SeekStorm’s LSMT-IVF for Billion-Scale Approximate Nearest Neighbor Search

Photo by Mateusz Wacławek

This is part 3 of a 4-part blog post series on Vector vs. keyword search:

  1. War of the worlds vs. we come in peace

Vector vs. keyword search 3: LSMT-IVF for Billion-Scale Approximate Nearest Neighbor Search

While in the first part we concentrated on the more philosophical aspects of evolving technology and choosing an appropriate architecture, and in the second part we had a closer look at the fundamentals of both vector search and keyword search, in the third part we want to talk about how Seekstorm as a deep tech start-up is committed to put its money where its mouth is and to deliver on our ideas. As always, uncompromised performance and scaling are paramount for us.
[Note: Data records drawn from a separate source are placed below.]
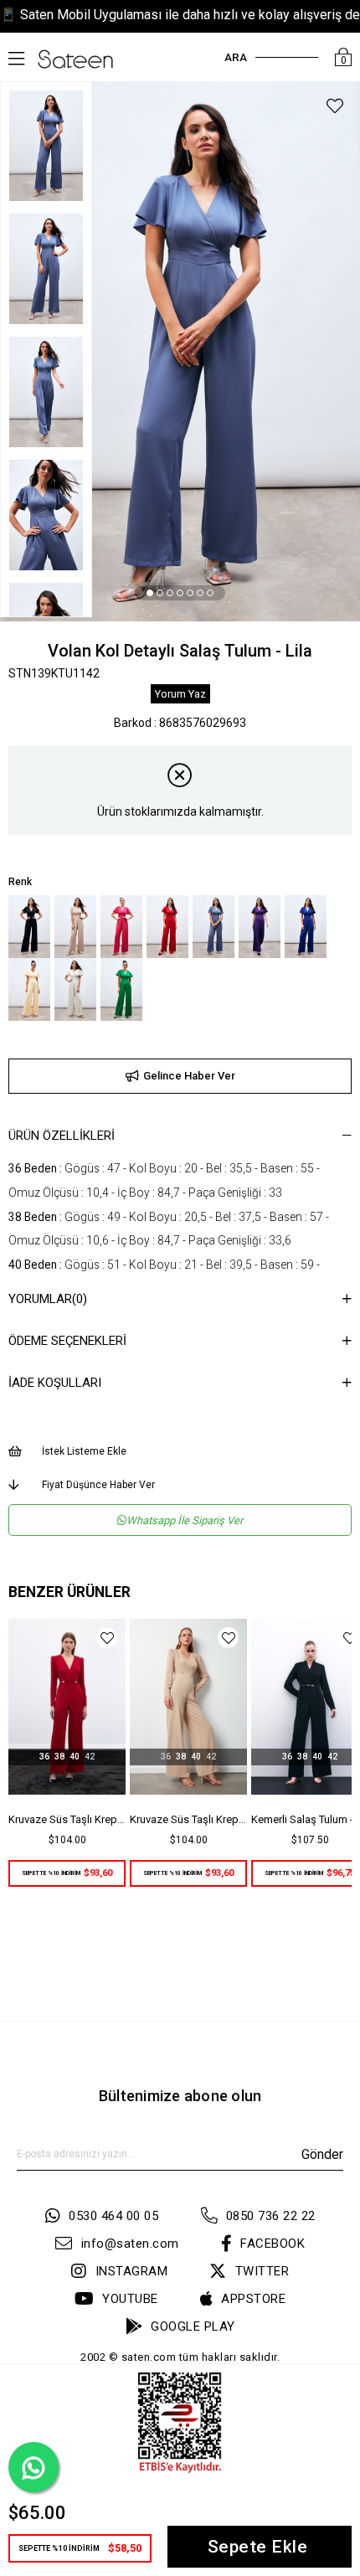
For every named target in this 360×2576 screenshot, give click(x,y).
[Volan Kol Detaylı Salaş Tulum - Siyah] (29, 926)
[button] (150, 593)
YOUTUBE (130, 2298)
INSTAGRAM (131, 2271)
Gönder (322, 2154)
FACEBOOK (272, 2243)
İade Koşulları (54, 1382)
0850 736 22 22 (271, 2215)
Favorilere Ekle (106, 1637)
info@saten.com (130, 2243)
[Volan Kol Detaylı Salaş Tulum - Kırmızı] (167, 926)
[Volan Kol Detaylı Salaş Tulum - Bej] (75, 926)
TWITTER (262, 2271)
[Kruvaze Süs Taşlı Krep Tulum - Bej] (67, 1707)
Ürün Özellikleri (61, 1135)
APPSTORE (253, 2298)
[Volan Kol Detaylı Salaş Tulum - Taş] (75, 989)
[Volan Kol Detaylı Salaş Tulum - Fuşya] (121, 926)
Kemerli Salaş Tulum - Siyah (188, 1819)
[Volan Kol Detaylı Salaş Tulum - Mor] (259, 926)
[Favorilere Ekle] (335, 108)
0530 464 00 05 (113, 2215)
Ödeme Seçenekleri (67, 1340)
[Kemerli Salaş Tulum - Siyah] (188, 1707)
I am convinced that one will never fully understand the inner working of a complex system, its challenges and bottlenecks, and the compromises to be made if you don’t implement it yourself from scratch. And only then you will be able to improve and not be limited by the glass ceiling set by legacy solutions.

When I started working on approximate string search in large dictionaries I have always been pointed to Peter Norvig’s python code of spelling correction. It was a very concise code together with a very educational post, but performance-wise I have been somewhat disappointed. That was the inspiration for me to start SymSpell, an approximate string search and spelling correction library, that is 1000.000 times faster than Norvig’s code for edit distance 3.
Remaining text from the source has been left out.